» **WORK REQUEST**:
From first line to last, the records below are to be duplicated exactly.

» **EXTRACTED MATERIAL**:
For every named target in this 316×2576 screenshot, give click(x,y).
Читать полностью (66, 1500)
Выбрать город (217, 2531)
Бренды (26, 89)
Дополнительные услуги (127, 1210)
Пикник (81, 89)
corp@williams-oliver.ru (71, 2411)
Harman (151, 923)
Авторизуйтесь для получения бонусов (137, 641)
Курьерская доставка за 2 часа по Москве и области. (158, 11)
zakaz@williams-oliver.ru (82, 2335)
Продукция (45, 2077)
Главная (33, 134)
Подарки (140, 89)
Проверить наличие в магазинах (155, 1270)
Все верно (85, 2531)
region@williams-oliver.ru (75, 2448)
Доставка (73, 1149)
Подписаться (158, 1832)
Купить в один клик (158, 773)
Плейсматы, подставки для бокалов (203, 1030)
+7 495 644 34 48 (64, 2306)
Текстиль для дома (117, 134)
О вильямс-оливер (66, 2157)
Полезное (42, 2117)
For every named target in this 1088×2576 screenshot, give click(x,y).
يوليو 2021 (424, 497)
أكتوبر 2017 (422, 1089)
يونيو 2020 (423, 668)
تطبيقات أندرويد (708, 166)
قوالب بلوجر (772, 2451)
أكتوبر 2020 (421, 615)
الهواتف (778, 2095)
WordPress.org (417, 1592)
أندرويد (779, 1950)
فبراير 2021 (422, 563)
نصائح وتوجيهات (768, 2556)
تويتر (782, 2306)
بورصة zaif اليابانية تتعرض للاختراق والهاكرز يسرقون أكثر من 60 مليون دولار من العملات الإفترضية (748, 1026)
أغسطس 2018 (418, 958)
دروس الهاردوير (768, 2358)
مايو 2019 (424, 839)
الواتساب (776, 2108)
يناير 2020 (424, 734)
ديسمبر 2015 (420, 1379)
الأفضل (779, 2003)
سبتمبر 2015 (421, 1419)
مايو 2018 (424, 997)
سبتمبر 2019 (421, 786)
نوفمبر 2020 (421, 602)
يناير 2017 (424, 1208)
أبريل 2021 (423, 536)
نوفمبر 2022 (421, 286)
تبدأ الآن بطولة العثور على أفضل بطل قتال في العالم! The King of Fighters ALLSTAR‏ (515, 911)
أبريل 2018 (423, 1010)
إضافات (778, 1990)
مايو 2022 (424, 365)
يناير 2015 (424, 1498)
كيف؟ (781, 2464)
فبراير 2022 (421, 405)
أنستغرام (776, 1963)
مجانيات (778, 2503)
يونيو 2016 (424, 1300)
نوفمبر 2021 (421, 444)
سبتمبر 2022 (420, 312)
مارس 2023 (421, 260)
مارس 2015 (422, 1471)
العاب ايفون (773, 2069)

» **OUTPUT FOR THIS EXERCISE**:
For every named target in this 316×2576 screenshot, give click(x,y).
Читать полностью (66, 1500)
Выбрать город (217, 2531)
Бренды (26, 89)
Дополнительные услуги (127, 1210)
Пикник (81, 89)
corp@williams-oliver.ru (71, 2411)
Harman (151, 923)
Авторизуйтесь для получения бонусов (137, 641)
Курьерская доставка за 2 часа по Москве и области. (158, 11)
zakaz@williams-oliver.ru (82, 2335)
Продукция (45, 2077)
Главная (33, 134)
Подарки (140, 89)
Проверить наличие в магазинах (155, 1270)
Все верно (85, 2531)
region@williams-oliver.ru (75, 2448)
Доставка (73, 1149)
Подписаться (158, 1832)
Купить в один клик (158, 773)
Плейсматы, подставки для бокалов (203, 1030)
+7 495 644 34 48 (64, 2306)
Текстиль для дома (117, 134)
О вильямс-оливер (66, 2157)
Полезное (42, 2117)
For every named target in this 1088×2576 screenshot, give click(x,y).
يوليو 2021 (424, 497)
أكتوبر 2017 (422, 1089)
يونيو 2020 (423, 668)
تطبيقات أندرويد (708, 166)
قوالب بلوجر (772, 2451)
أكتوبر 2020 (421, 615)
الهواتف (778, 2095)
WordPress.org (417, 1592)
أندرويد (779, 1950)
فبراير 2021 (422, 563)
نصائح وتوجيهات (768, 2556)
تويتر (782, 2306)
بورصة zaif اليابانية تتعرض للاختراق والهاكرز يسرقون أكثر من 60 مليون دولار من العملات الإفترضية (748, 1026)
أغسطس 2018 (418, 958)
دروس الهاردوير (768, 2358)
مايو 2019 (424, 839)
الواتساب (776, 2108)
يناير 2020 (424, 734)
ديسمبر 2015 (420, 1379)
الأفضل (779, 2003)
سبتمبر 2015 (421, 1419)
مايو 2018 (424, 997)
سبتمبر 2019 (421, 786)
نوفمبر 2020 (421, 602)
يناير 2017 (424, 1208)
أبريل 2021 (423, 536)
نوفمبر 2022 (421, 286)
تبدأ الآن بطولة العثور على أفضل بطل قتال في العالم! The King of Fighters ALLSTAR‏ (515, 911)
أبريل 2018 (423, 1010)
إضافات (778, 1990)
مايو 2022 (424, 365)
يناير 2015 (424, 1498)
كيف؟ (781, 2464)
فبراير 2022 (421, 405)
أنستغرام (776, 1963)
مجانيات (778, 2503)
يونيو 2016 (424, 1300)
نوفمبر 2021 (421, 444)
سبتمبر 2022 (420, 312)
مارس 2023 (421, 260)
مارس 2015 (422, 1471)
العاب ايفون (773, 2069)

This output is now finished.